SpringHill is named for the Akron apartment complex where James and his mom moved when he was in sixth grade. It consolidates the Robot Co., a marketing agency, with two other businesses. The first, SpringHill Entertainment, is behind The Wall, a game show on NBC, and the movie Space Jam: A New Legacy, which stars James and is scheduled to be released next year. The second, Uninterrupted LLC, produces The Shop: Uninterrupted—an HBO talk show featuring James, Carter, and other Black A-list celebrities—as well as Kneading Dough, an online partnership with JPMorgan Chase & Co., in which athletes talk about money to promote financial literacy. (“They do it in a way that’s incredibly relatable,” says Kristin Lemkau, chief executive officer of JPMorgan’s U.S. wealth management business, who created the show with Carter.) Uninterrupted, a hybrid production-marketing business, is also responsible for a Nike Inc. shoe collaboration and a hoodie collection for Pride Month designed with soccer star Megan Rapinoe and basketball great Sue Bird.

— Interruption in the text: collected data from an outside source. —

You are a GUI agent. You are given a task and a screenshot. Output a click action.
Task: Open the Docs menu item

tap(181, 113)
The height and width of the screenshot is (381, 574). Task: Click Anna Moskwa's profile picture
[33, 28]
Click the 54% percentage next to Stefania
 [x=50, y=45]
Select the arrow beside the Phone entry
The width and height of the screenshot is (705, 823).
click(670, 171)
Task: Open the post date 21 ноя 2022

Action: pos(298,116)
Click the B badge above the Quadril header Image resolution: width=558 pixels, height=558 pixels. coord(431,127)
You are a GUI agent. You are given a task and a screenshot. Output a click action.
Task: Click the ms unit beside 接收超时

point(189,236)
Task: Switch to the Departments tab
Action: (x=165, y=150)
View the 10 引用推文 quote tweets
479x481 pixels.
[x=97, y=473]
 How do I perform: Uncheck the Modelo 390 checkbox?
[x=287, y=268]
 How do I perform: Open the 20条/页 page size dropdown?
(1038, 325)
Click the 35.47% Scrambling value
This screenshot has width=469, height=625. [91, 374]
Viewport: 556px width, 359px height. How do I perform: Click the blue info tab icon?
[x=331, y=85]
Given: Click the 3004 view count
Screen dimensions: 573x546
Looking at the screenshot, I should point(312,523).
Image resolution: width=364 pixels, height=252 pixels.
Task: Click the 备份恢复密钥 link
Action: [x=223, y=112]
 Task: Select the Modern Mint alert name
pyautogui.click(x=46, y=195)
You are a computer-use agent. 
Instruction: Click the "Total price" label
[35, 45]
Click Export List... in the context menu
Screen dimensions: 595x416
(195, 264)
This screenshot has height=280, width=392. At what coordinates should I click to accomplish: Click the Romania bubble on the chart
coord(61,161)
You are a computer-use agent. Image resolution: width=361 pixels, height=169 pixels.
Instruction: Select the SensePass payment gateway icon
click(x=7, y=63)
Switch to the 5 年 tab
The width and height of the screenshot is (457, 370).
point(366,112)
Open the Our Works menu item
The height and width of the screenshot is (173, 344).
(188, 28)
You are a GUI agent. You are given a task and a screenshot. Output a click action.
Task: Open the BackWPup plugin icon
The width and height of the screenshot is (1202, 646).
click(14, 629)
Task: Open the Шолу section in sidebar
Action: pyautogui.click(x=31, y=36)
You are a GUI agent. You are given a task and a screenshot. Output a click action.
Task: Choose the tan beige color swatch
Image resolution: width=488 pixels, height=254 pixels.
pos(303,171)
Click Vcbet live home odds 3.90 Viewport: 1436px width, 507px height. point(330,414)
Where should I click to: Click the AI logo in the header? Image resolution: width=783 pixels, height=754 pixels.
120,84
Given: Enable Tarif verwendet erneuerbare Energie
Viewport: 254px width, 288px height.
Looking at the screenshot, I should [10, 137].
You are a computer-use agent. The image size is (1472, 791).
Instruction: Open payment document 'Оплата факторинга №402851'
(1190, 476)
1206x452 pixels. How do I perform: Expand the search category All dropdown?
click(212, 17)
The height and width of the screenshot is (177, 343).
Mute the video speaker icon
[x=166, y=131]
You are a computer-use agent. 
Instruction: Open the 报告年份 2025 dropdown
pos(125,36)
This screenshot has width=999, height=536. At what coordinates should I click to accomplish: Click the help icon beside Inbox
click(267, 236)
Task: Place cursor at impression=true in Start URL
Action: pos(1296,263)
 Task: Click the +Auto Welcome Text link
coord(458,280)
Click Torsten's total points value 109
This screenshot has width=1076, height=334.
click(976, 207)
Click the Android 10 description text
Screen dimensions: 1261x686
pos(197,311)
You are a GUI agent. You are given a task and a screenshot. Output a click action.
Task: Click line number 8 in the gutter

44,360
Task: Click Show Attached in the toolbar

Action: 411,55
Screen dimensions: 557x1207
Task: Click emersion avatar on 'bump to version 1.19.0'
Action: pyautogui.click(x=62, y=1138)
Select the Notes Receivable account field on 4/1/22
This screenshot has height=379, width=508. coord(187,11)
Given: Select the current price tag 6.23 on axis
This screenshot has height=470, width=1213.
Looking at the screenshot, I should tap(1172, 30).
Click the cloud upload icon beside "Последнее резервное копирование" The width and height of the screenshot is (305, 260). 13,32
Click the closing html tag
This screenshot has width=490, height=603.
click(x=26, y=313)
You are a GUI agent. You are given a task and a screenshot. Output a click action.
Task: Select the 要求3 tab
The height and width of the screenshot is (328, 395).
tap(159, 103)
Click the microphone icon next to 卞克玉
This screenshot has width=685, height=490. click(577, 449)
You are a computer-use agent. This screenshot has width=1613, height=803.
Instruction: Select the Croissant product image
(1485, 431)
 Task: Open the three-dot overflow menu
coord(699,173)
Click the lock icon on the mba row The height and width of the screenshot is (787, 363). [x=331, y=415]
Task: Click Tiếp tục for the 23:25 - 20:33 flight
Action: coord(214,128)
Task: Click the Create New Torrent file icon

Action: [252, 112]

In a February interview at the Lakers practice facility in El Segundo, they talked about SpringHill as a platform to give people of color the creative control that’s long eluded them. Carter calls the company a “house of brands.” It’s part Disney storytelling power, part Nike coolness, and part Patagonia social impact. In 2020 stories can be told in many different ways—on social media, in films, as well as with sneakers and sweatshirts. “This is ultimately a company that’s about point of view, the community you serve, and empowerment,” says L.A. investment banker Paul Wachter, who helped put the project together. “This is a company designed to move the culture.”